> **Directions for this task**
Images in the records should be skipped while the rest is transcribed verbatim.

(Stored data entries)
==================================================

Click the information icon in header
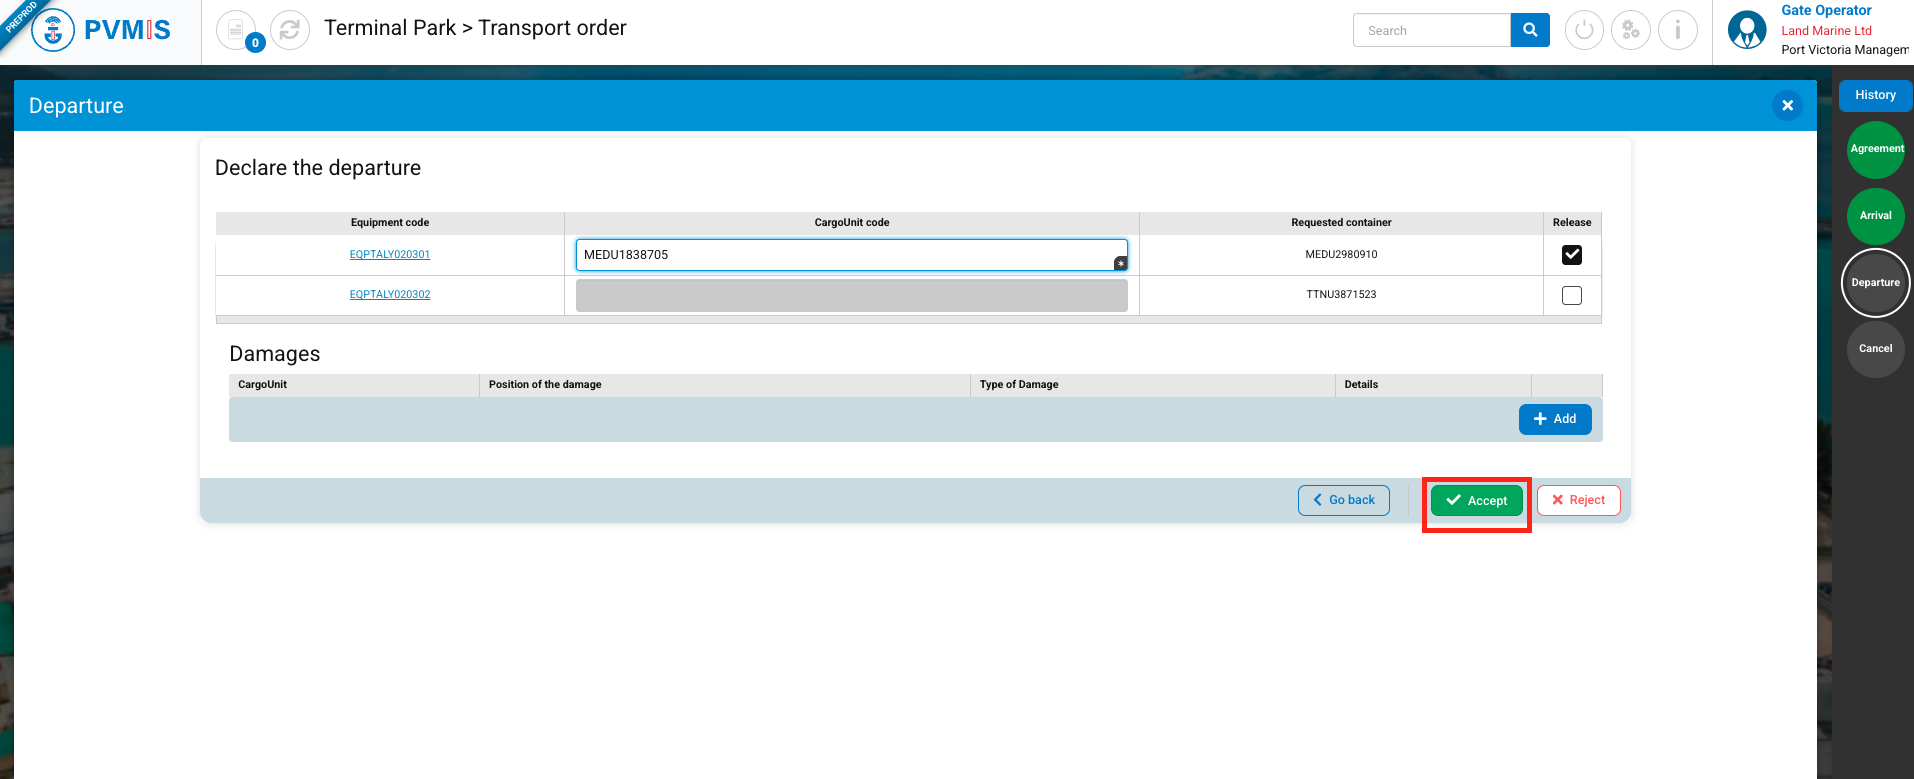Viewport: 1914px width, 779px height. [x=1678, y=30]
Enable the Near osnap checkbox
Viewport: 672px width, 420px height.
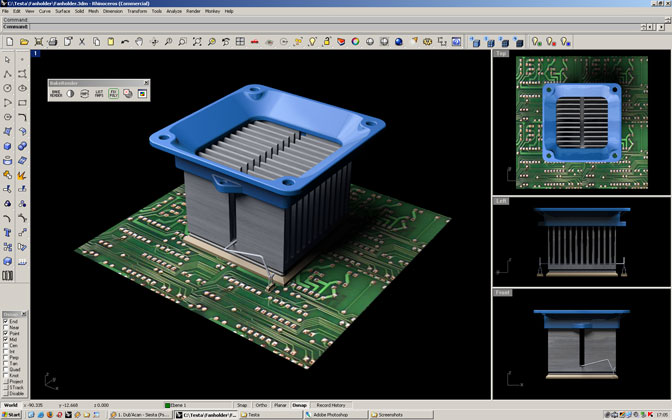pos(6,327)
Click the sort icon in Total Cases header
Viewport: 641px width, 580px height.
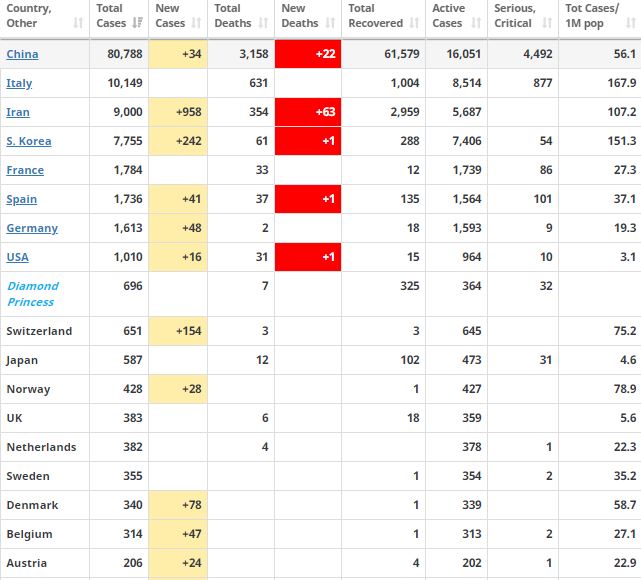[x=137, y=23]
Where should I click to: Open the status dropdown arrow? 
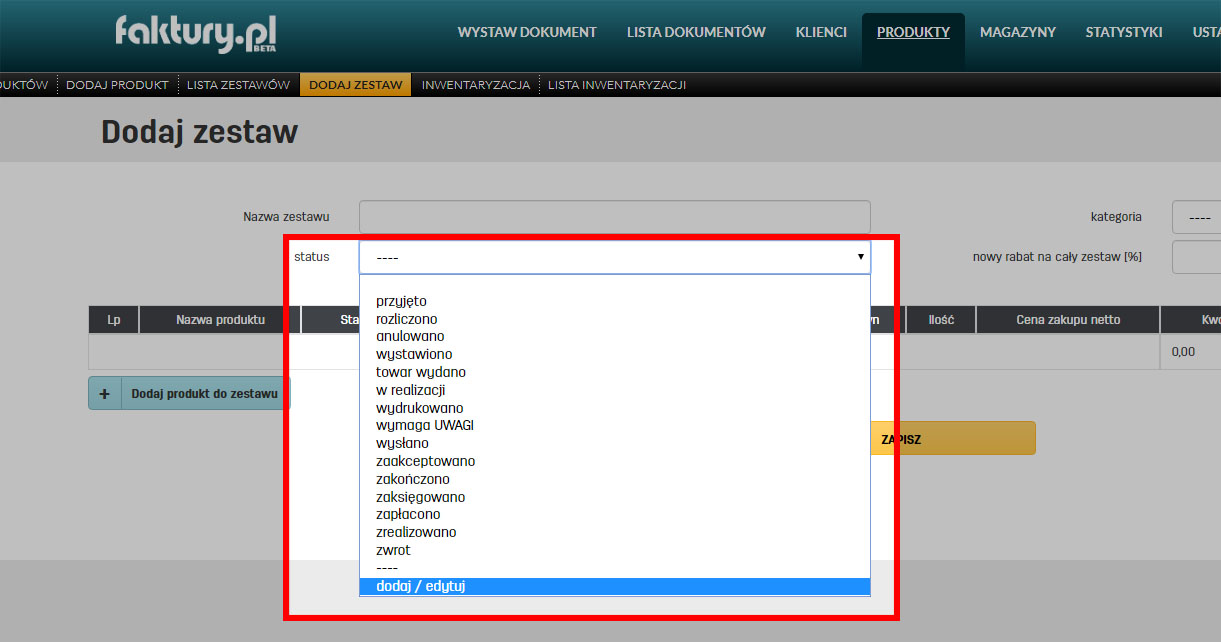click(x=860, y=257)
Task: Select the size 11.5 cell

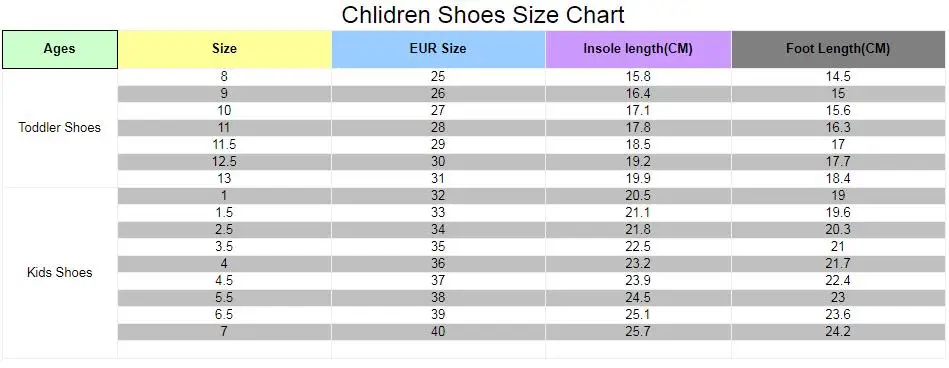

==================================================

> **Reply to the task**
Click the information icon in header
Viewport: 1914px width, 779px height. [x=1678, y=30]
Enable the Near osnap checkbox
Viewport: 672px width, 420px height.
pos(6,327)
Click the sort icon in Total Cases header
Viewport: 641px width, 580px height.
[x=137, y=23]
Where should I click to: Open the status dropdown arrow? 
click(x=860, y=257)
Task: Select the size 11.5 cell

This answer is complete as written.